Star Wars didn't immediately break records in the same way blockbusters do now, but it did make a splash on the few screens it was released on, selling out many early shows. The famous story goes that Lucas was having dinner on Hollywood Boulevard when he noticed lines around the block and only realised later it was for his own film!

It made over $250,000 opening day on just a small number of screens. The film was a blockbuster in the truest sense, with people lining up around the block for tickets at many locations.

The critical reaction was mostly positive, though few at the time saw it as anything more than a very well made children's film. The notorious Pauline Kael wrote, "there's no breather in the picture, no lyricism", and that it had no "emotional grip".

Star Wars continued to add extra cinemas throughout the summer and played for over a year, becoming the most successful movie of all time. Since it didn't play widely until two months after its release, it was not uncommon for people from other parts of America (or even overseas) to take long trips just to see the film in one of the major cities it was playing in.

When it was eventually released overseas (many countries, including the U.K. had to wait over six months to see the film) it was also warmly received in most places. The Japanese in particular became obsessed with the film. At an early screening in Japan the audience was silent, but this was actually the greatest mark of respect they can give a film.

At the 1978 Oscars it was nominated for 10 Oscars and won 7, though it lost in the major categories such as Best Picture and Director to Woody Allen's Annie Hall. The film was re-released several times over the next few years, which boosted its total box office to over $320 million (a total that was unmatched until the release of E.T. The Extra-Terrestrial in 1982).
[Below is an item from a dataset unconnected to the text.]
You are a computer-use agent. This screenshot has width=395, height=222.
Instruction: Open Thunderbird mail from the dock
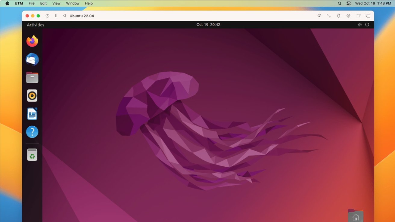[32, 60]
Thanks to the success, Fox's shares were at their highest in years (doubling just weeks after the release) and Lucas gave percentage points to many of the cast and crew

The merchandise for the film would also earn hundreds of millions of dollars, even though there were no toys available until over six months after the film's release (Kenner famously sold an empty box with certificates for the first line of action figures just so they could have something out for Christmas). When the toys were finally released, they were a hit with kids worldwide and made 3 and half-inch action figures the new standard.

Lucas had shrewdly obtained the merchandising and sequel rights in return for a lower wage and Fox had agreed, thinking there would be no money in t-shirts and toys based on the film. It was a mistake no studio would make again.
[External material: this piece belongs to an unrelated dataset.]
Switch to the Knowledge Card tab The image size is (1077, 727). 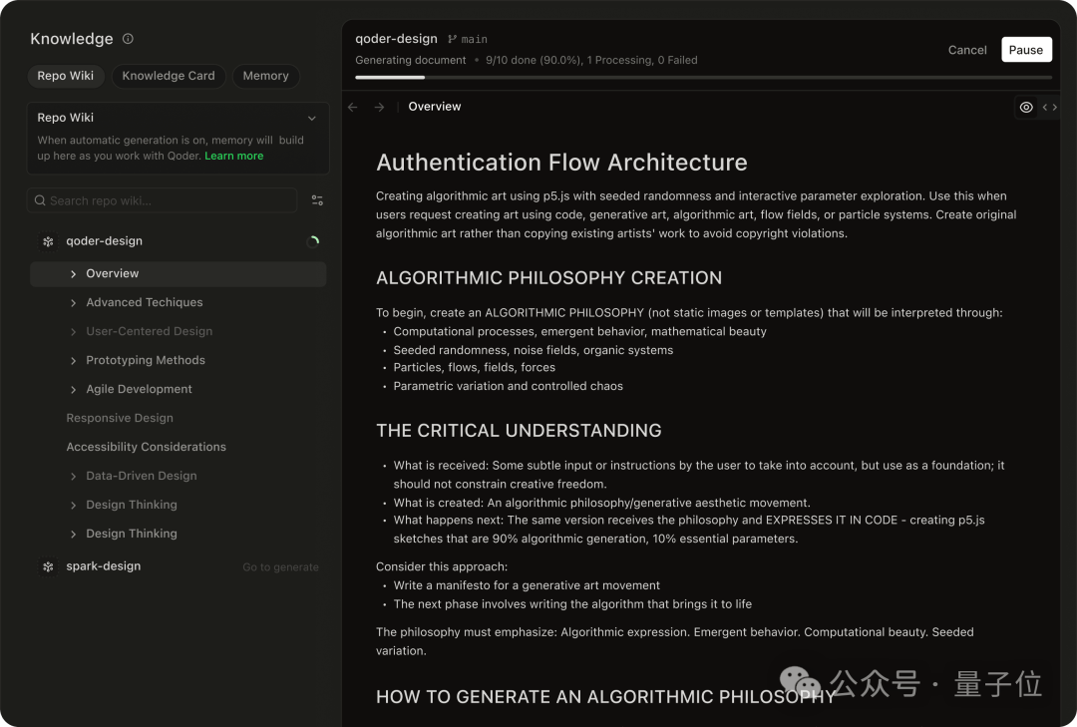(169, 76)
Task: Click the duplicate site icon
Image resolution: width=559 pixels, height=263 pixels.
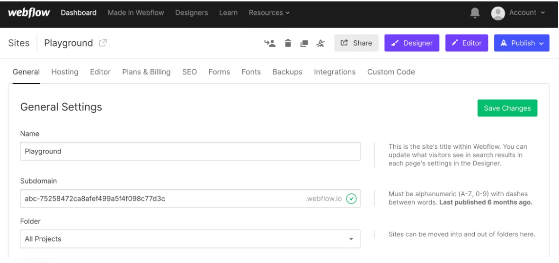Action: [x=304, y=43]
However, the film's greatest impact was not financially but culturally. Star Wars brought people back to the movies and appealed to the young and the old alike. Everyone wanted to cash in on the success - there was even a disco remix of the main theme! It would influence not only future sci-fi movies but real life as well (such as the name of Ronald Reagan's missile defence program).

Star Wars quotes appeared everywhere and the characters, even some of the minor ones, became icons around the world. Arguably no other movie would have such a long and varied impact on popular culture.

Around a year after the release of the film, R2-D2 and C-3PO would even become two of the few non-humans (the others include Donald Duck and Tom Cruise) to have their footprints preserved in cement outside Grauman's Chinese Theater in Hollywood.

The success of the film was beyond Lucas's wildest dreams. However, he had decided to retire from directing at his moment of triumph. It wasn't quite forever, but it would be 22 years before Lucas directed another movie.

Lucas knew Star Wars would be a tough act to follow, but he was determined to try his best. In the meantime he produced another sequel, More American Graffiti. It was an interesting and experimental film, but nowhere near as successful as the original.

In 1978 the Star Wars Holiday Special was aired on TV. Featuring most of the original cast, the special was a bizarre mix of musical variety show and cartoon, most notable for the first appearance of bounty hunter Boba Fett. It also featured Chewie's rather freaky-looking family.

The ill-advised special was never shown again, reportedly at Lucas's request, so the only way to see it is to track down a bootleg copy.